Neuroprotection in spinal cord ischemia-reperfusion injury: Diosmetin's role via TREM2-mediated microglial pyroptosis.

BACKGROUND

Spinal cord ischemia-reperfusion injury (SCII) is a debilitating neurological condition characterized by significant neuronal damage, largely driven by microglial pyroptosis-a form of programmed cell death linked to neuroinflammation. This study investigated the neuroprotective role of TREM2 in regulating microglial pyroptosis and evaluated Diosmetin as a modulator of TREM2 signaling in SCII.

METHODS

This study explored the role of TREM2 in regulating microglial pyroptosis and neuronal damage following SCII, using both in vivo and in vitro models. Motor function was evaluated through Tarlov scoring, and molecular changes were assessed using Western blot, chromatin immunoprecipitation, and histological analyses. We focused on the TREM2/PI3K/AKT/FOXO1/GSDMD signaling pathway and its involvement in microglial pyroptosis. Additionally, molecular docking and in vitro studies were used to explore Diosmetin, a natural compound, as a potential modulator of TREM2 activity.

RESULTS

SCII induced significant microglial pyroptosis, which was effectively reduced by TREM2 overexpression, leading to improved motor neuron function. Mechanistically, TREM2 activated the PI3K/AKT pathway, promoting FOXO1 phosphorylation and reducing Gasdermin D (GSDMD) expression, thereby inhibiting pyroptosis.

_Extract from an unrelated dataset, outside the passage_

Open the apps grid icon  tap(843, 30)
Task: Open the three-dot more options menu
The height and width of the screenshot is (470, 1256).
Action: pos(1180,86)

Furthermore, Diosmetin was identified as a potent enhancer of TREM2's anti-pyroptotic effects, binding to TREM2 with high affinity and offering neuroprotection by enhancing the TREM2/PI3K/AKT/FOXO1 pathway.

CONCLUSION

Our findings highlight the critical role of TREM2 in controlling microglial pyroptosis and protecting against SCII-induced neuronal damage. Diosmetin presents a promising therapeutic candidate for SCII by modulating this pathway and reducing inflammation.